[Start of section]

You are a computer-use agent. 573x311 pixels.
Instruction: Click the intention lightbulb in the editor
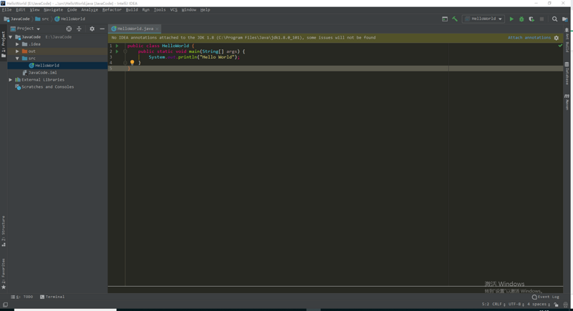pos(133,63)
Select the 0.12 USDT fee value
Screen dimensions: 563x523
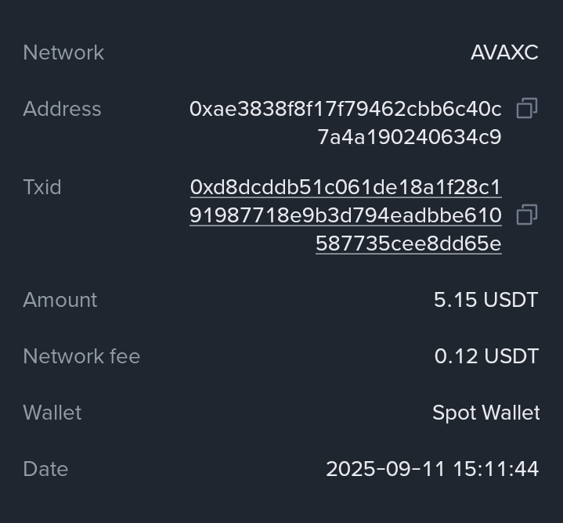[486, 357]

[End of section]

■ Action item ■
This calls for an exact copy of all the entries above, with the pictures omitted.

■ Solution for this task ■
You are a computer-use agent. 573x311 pixels.
Instruction: Click the intention lightbulb in the editor
pos(133,63)
Select the 0.12 USDT fee value
Screen dimensions: 563x523
[486, 357]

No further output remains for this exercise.